[Dataset entries]
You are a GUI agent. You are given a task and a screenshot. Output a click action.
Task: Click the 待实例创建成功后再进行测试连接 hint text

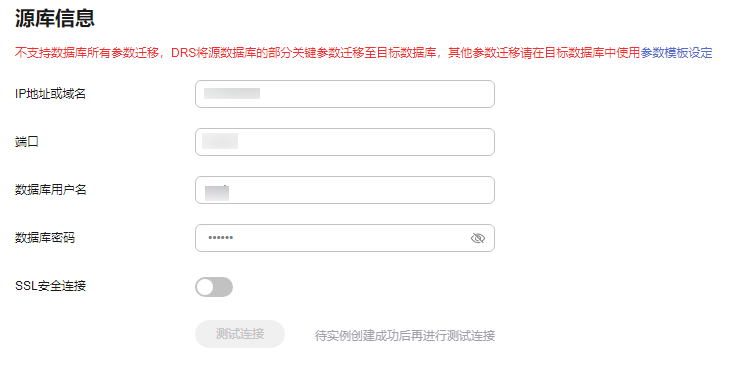(x=405, y=336)
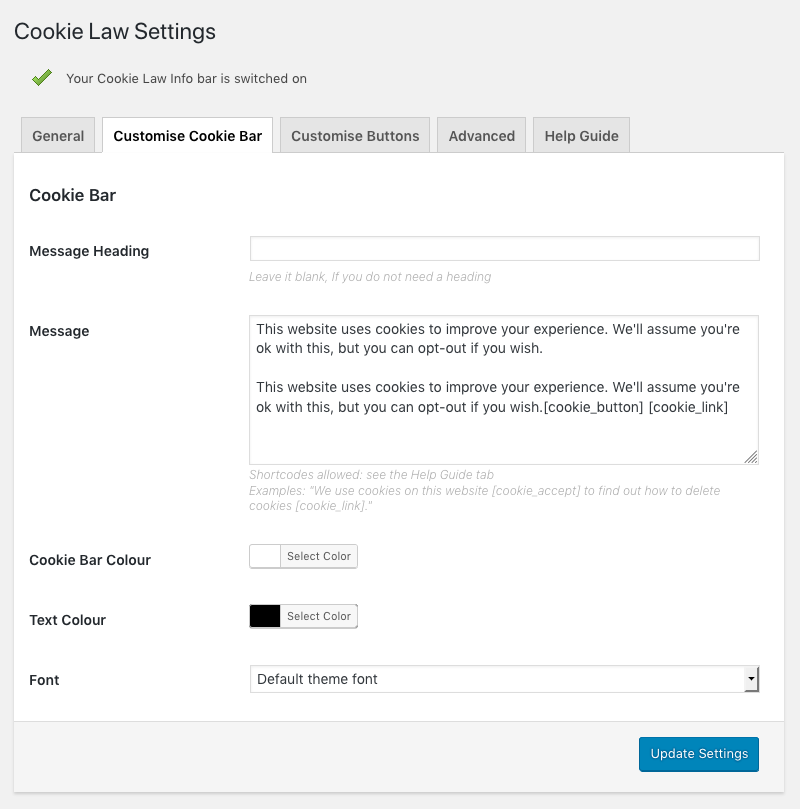Select the Customise Cookie Bar tab
800x809 pixels.
click(187, 136)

__Activity__.
The complete set of records should be written out again, pictures excluded.

__Answer for the task__.
You are a GUI agent. You are given a task and a screenshot. Output a click action.
Task: Click the 待实例创建成功后再进行测试连接 hint text

(x=405, y=336)
Select the Customise Cookie Bar tab
800x809 pixels.
click(187, 136)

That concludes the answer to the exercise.